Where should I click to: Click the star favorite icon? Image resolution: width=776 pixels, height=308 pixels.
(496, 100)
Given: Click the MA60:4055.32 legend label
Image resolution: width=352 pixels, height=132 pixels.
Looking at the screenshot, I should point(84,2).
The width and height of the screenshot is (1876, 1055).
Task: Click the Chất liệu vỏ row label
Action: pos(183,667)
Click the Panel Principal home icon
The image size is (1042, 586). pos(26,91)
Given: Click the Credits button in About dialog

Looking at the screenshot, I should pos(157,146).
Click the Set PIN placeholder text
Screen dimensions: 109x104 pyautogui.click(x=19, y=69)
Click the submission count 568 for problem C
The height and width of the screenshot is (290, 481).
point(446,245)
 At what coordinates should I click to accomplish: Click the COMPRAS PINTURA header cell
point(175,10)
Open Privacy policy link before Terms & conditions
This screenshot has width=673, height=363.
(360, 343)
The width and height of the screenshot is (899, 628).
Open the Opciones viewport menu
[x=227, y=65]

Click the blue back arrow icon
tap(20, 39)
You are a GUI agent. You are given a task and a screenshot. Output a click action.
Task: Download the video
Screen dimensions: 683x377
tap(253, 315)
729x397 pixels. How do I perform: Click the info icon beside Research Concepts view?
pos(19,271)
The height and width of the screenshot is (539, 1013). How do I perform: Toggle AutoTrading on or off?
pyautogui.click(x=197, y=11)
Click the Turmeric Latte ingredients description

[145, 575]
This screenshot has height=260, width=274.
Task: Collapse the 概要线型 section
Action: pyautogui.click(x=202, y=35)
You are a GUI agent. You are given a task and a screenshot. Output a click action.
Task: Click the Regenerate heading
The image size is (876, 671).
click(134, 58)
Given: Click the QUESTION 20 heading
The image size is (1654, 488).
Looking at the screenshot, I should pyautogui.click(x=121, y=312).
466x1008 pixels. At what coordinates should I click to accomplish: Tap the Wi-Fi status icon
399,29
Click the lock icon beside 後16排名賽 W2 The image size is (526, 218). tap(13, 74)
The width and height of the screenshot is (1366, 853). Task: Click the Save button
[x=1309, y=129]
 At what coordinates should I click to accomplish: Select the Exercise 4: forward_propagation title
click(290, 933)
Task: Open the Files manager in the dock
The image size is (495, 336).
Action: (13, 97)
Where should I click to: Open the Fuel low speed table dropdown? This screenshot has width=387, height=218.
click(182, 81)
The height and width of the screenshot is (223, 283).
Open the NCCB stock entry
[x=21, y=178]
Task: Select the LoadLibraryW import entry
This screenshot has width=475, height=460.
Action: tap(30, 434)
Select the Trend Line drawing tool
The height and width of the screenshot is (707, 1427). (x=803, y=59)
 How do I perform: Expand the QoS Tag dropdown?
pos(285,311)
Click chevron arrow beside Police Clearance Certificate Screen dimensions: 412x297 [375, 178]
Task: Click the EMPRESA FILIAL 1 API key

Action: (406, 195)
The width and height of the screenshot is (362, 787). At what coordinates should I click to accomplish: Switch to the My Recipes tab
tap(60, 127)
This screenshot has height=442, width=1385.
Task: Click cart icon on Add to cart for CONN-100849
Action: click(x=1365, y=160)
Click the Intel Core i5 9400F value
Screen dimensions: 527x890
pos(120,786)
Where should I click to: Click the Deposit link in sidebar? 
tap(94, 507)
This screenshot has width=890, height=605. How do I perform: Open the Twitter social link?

============

TASK TO COMPLETE
Would you please reproduce the entries above word for word?

ANSWER SECTION
Where should I click to: Click the star favorite icon? Image resolution: width=776 pixels, height=308 pixels.
(496, 100)
Given: Click the MA60:4055.32 legend label
Image resolution: width=352 pixels, height=132 pixels.
Looking at the screenshot, I should point(84,2).
The width and height of the screenshot is (1876, 1055).
Task: Click the Chất liệu vỏ row label
Action: pos(183,667)
Click the Panel Principal home icon
The image size is (1042, 586). pos(26,91)
Given: Click the Credits button in About dialog

Looking at the screenshot, I should pos(157,146).
Click the Set PIN placeholder text
Screen dimensions: 109x104 pyautogui.click(x=19, y=69)
Click the submission count 568 for problem C
The height and width of the screenshot is (290, 481).
point(446,245)
 At what coordinates should I click to accomplish: Click the COMPRAS PINTURA header cell
point(175,10)
Open Privacy policy link before Terms & conditions
This screenshot has width=673, height=363.
(360, 343)
The width and height of the screenshot is (899, 628).
Open the Opciones viewport menu
[x=227, y=65]

Click the blue back arrow icon
tap(20, 39)
You are a GUI agent. You are given a task and a screenshot. Output a click action.
Task: Download the video
Screen dimensions: 683x377
tap(253, 315)
729x397 pixels. How do I perform: Click the info icon beside Research Concepts view?
pos(19,271)
The height and width of the screenshot is (539, 1013). How do I perform: Toggle AutoTrading on or off?
pyautogui.click(x=197, y=11)
Click the Turmeric Latte ingredients description

[145, 575]
This screenshot has height=260, width=274.
Task: Collapse the 概要线型 section
Action: pyautogui.click(x=202, y=35)
You are a GUI agent. You are given a task and a screenshot. Output a click action.
Task: Click the Regenerate heading
The image size is (876, 671).
click(134, 58)
Given: Click the QUESTION 20 heading
The image size is (1654, 488).
Looking at the screenshot, I should pyautogui.click(x=121, y=312).
466x1008 pixels. At what coordinates should I click to accomplish: Tap the Wi-Fi status icon
399,29
Click the lock icon beside 後16排名賽 W2 The image size is (526, 218). tap(13, 74)
The width and height of the screenshot is (1366, 853). Task: Click the Save button
[x=1309, y=129]
 At what coordinates should I click to accomplish: Select the Exercise 4: forward_propagation title
click(290, 933)
Task: Open the Files manager in the dock
The image size is (495, 336).
Action: (13, 97)
Where should I click to: Open the Fuel low speed table dropdown? This screenshot has width=387, height=218.
click(182, 81)
The height and width of the screenshot is (223, 283).
Open the NCCB stock entry
[x=21, y=178]
Task: Select the LoadLibraryW import entry
This screenshot has width=475, height=460.
Action: tap(30, 434)
Select the Trend Line drawing tool
The height and width of the screenshot is (707, 1427). (x=803, y=59)
 How do I perform: Expand the QoS Tag dropdown?
pos(285,311)
Click chevron arrow beside Police Clearance Certificate Screen dimensions: 412x297 [375, 178]
Task: Click the EMPRESA FILIAL 1 API key

Action: (406, 195)
The width and height of the screenshot is (362, 787). At what coordinates should I click to accomplish: Switch to the My Recipes tab
tap(60, 127)
This screenshot has height=442, width=1385.
Task: Click cart icon on Add to cart for CONN-100849
Action: click(x=1365, y=160)
Click the Intel Core i5 9400F value
Screen dimensions: 527x890
pos(120,786)
Where should I click to: Click the Deposit link in sidebar? 
tap(94, 507)
This screenshot has width=890, height=605. How do I perform: Open the Twitter social link?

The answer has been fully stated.